Media stories today from Vermont and Ohio illuminate the unimaginable brutality of abusive men toward women. Both of these accounts will unsettle viewers and listeners to the core.
I must admit that I asked myself this very day, why expose yourself to something so disturbing? Why ruffle your day?
And an answer came quickly from within on that question’s heels:
… because you need to witness the human suffering of others up close in order to grow in compassion … because you must continue strengthening your own personal voice as a woman … because you are responsible for those voiceless ones who require someone to advocate for them … because you are called to help other women reclaim their own powerful voices …
The first story involves a woman from my own Green Mountain State, Carmen Tarleton. This former registered nurse is known to Vermonters. In 2007, she was brutally beaten by her estranged huband and then deeply disfigured when he covered her with industrial lye.
She survived–and today received the fifth full face transplant ever performed at Brigham and Women’s Hospital in Boston! Hear her inspiring words on Boston.com. Despite devastating horrors, she is a beacon of hope and inspiration for all women …
The other story, equally unnerving, is a photo slide show (with must-read captions) by Sara Naomi Lewkowicz, a graduate student at Ohio University. While photographing her thesis project, she found herself in the midst of a domestic dispute between a partnered man and woman. (Read Sara’s own commentary too, below the photo slideshow.)
While you might criticize her for not intervening, she succeeds in capturing hidden-from-view domestic violence (and its progression), which thousands of women enounter daily at the hands of abusive mad-men.
Week-to-week, we at writinginsideVT work with incarcerated women on the receiving end of such horrific abuse prior to imprisonment.
In 2012, the National Institute of Corrections estimated that 52 percent of female inmates reported some kind of physical or sexual abuse prior to incarceration.
..which is why we work with these women, word by word, circle by circle, helping them unearth their dignity as women, as well as their powerful voices, so they can (hopefully) protect and advocate for themselves in that distant day.

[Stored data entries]
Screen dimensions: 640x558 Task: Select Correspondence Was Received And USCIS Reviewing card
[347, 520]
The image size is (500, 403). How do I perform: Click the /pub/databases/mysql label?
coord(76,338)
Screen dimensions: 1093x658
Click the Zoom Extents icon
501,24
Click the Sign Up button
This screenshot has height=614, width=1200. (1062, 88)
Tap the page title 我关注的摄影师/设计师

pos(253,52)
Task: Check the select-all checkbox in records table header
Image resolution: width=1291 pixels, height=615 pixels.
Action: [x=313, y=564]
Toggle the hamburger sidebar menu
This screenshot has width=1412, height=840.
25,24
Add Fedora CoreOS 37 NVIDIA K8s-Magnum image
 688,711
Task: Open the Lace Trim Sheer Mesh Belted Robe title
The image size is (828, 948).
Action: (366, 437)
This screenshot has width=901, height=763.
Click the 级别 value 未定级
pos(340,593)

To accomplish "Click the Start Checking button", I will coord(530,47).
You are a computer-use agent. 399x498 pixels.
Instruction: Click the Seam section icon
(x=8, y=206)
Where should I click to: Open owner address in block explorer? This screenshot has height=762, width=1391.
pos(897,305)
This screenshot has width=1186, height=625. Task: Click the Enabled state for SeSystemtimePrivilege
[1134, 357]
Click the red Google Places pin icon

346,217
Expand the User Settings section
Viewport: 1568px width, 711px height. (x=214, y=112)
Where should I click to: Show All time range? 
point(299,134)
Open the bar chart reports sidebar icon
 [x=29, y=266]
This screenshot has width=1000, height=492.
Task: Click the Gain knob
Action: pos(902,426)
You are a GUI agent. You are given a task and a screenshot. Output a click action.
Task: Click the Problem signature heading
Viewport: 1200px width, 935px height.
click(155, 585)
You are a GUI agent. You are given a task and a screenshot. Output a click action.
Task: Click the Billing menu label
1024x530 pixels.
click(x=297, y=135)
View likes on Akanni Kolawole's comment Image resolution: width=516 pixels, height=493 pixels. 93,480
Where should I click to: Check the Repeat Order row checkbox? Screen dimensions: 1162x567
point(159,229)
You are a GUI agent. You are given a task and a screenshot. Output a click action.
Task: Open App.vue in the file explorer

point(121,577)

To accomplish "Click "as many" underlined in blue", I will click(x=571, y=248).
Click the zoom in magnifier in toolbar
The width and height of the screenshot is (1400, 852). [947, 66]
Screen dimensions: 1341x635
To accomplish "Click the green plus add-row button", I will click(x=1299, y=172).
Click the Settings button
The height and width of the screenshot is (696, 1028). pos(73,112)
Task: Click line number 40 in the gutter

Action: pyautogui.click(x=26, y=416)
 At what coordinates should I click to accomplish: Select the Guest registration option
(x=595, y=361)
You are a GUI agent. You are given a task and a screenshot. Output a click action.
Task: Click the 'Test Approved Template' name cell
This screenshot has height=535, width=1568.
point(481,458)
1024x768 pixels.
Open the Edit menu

Work to complete:
A) According to the post on abuse of women, why does writinginsideVT work with incarcerated women? Answer in one to three sentences.
B) Render this sentence from the post on abuse of women in Spanish: "This former registered nurse is known to Vermonters."
C) For each statement, say whether it agrees with the post on abuse of women, and quote the words that decide it. (i) Carmen Tarleton's face transplant was performed at a hospital in Boston. (ii) Sara Naomi Lewkowicz is a graduate student at Ohio State University. (iii) The National Institute of Corrections estimate dates from 2007.

Results by task:
A) Many of these women suffered horrific abuse before imprisonment. In 2012, the National Institute of Corrections estimated that 52 percent of female inmates reported physical or sexual abuse prior to incarceration. The group works with them to help them unearth their dignity and their powerful voices so they can protect and advocate for themselves.

B) Esta ex enfermera titulada es conocida por los habitantes de Vermont.

C)
(i) Yes: "today received the fifth full face transplant ever performed at Brigham and Women’s Hospital in Boston"
(ii) No: "a graduate student at Ohio University"
(iii) No: "In 2012, the National Institute of Corrections estimated"